Inside Credicorp Flex: drawdowns, repayments, and the math that keeps it fair
Credicorp Flex is the revolving credit facility version of our short-term business loan. The headline numbers are simple enough — you draw up to your agreed limit, you pay interest only on the drawn balance, the per-drawing cost is capped at 100%. But the day-by-day mechanics behind those headlines are the bit most customers ask about, and they are easier to understand when you walk through a real drawing. This article does exactly that.

Day 0 — the drawdown
You sign in to the portal, open the Flex panel, type an amount up to your remaining limit and confirm. Behind the scenes we run a quick eligibility check against the agreement (the limit is still in date; no holds on the account; the minimum-balance rules are met) and then issue the drawing. The funds reach your nominated business bank account by Faster Payments — typically within 90 seconds, occasionally up to two hours during a bank’s processing window. You get a confirmation email and a portal entry showing the new drawn balance + the date interest starts.
Day 1 — interest starts
Interest accrues from the day after the drawing lands. At our headline daily rate of 0.25%, a £1,000 drawing accrues £2.50 per day. That charge sits in an “interest accrued, not yet billed” bucket until the first minimum-repayment cycle.

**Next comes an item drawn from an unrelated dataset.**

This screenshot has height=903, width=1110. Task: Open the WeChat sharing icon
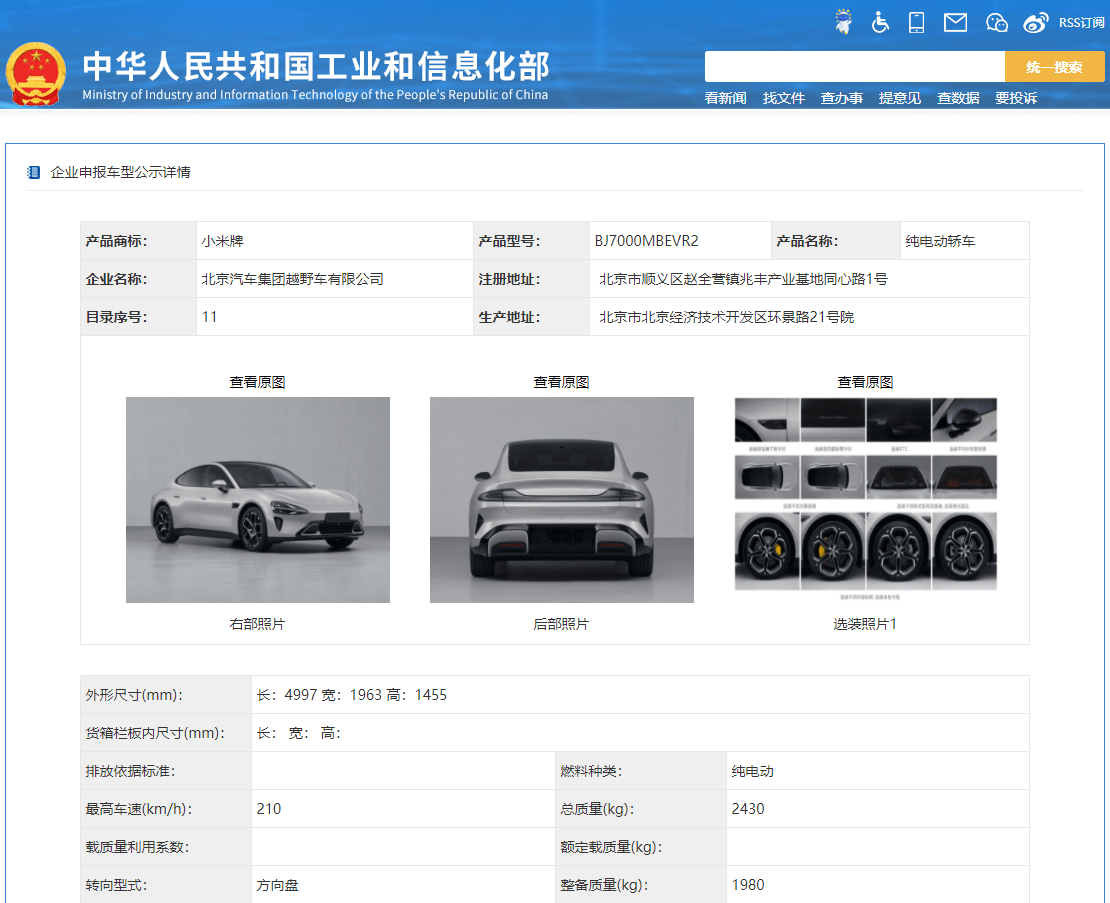996,22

The minimum-repayment formula
Your minimum monthly repayment on Flex is the GREATER of (a) 10% of your drawn balance at the cycle date or (b) £20. So a £1,000 drawn balance has a £100 minimum; a £150 drawn balance has a £20 minimum (the floor); a £50 drawn balance has a £20 minimum. The minimum scales with the balance — drawing less means paying back less.

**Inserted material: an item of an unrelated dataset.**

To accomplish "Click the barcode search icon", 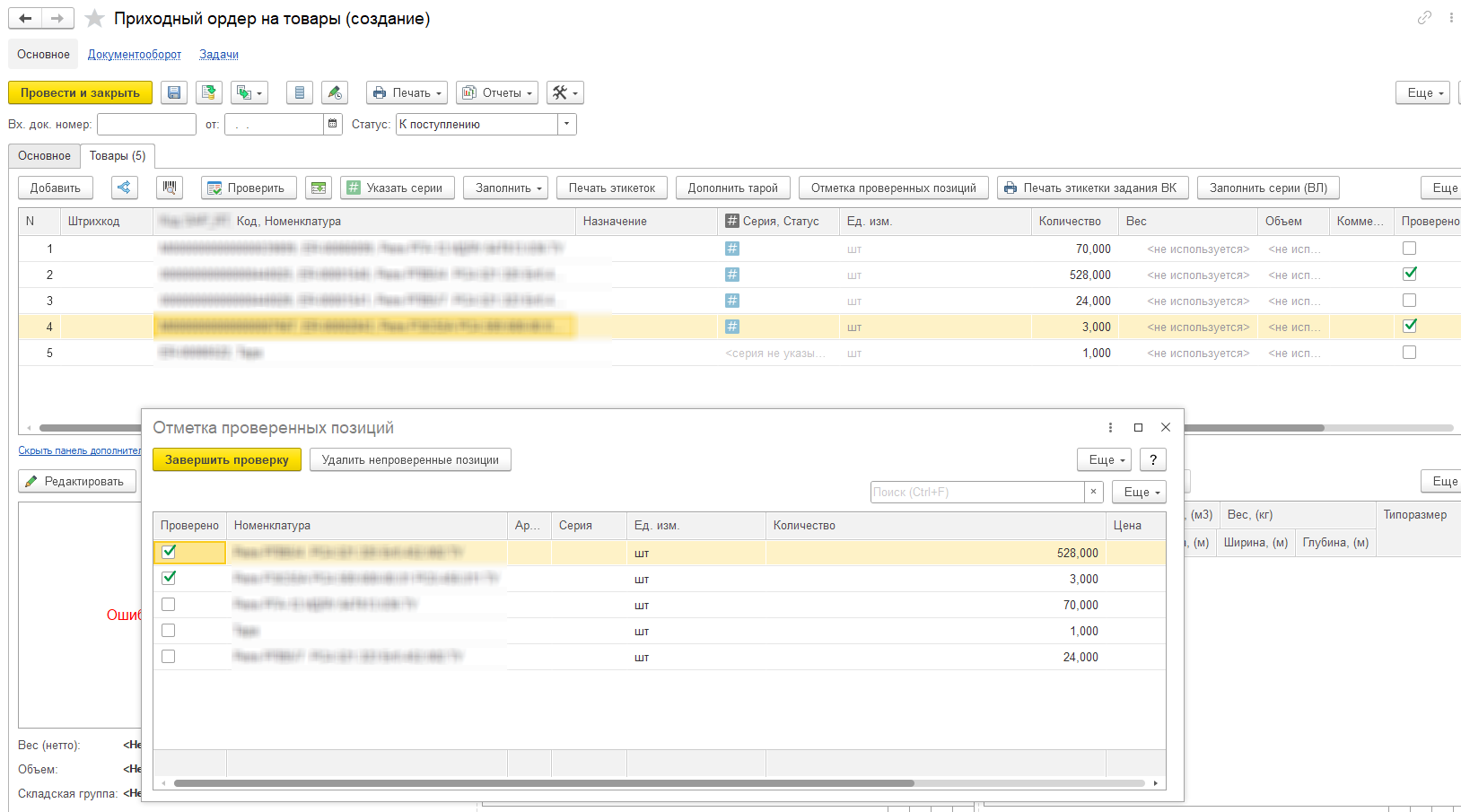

Each cycle’s minimum payment is split: interest accrued during the cycle is paid first; whatever remains of the minimum goes against the principal. So if a £1,000 balance accrues £75 of interest during the cycle, the £100 minimum repayment becomes £75 interest + £25 principal, bringing the balance to £975. Next cycle the minimum is £97.50, and so on.

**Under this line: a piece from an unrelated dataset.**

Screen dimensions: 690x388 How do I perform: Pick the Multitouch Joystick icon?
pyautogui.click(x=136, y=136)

Early repayment and the cap
You can pay back more than the minimum any time, with no penalty. Pay the full drawn balance and the interest meter stops the same day — no early-repayment fee, no notice period, no minimum interest charge. If a drawing accumulates interest + fees totalling 100% of the drawn amount, the cost meter stops there too: the total cost cap is per-drawing on Flex (not across the whole facility), so each drawing has its own cap reset.
What happens at the end of a drawing
Once a drawing is fully repaid, the credit limit it used is freed and available to draw again. There is no fee to keep the facility open, no minimum activity, no maintenance charge. An unused Flex line with a good repayment history is exactly the kind of customer we periodically offer a credit-limit increase to.
Where the numbers sit in the portal
Every Flex drawing has its own panel showing: drawing date, drawn amount, interest accrued to date, total cost to date (against the cap), next minimum payment date and amount, and a one-click “settle in full now” action. There’s also a CSV export of all activity for the accountant.
If you’d like to talk through whether Flex or a one-time loan is the right shape for your need, the business loans page has the comparison calculator. Specific questions about your account — write to support@credicorp.co.uk or click “Get help with payments” in the portal.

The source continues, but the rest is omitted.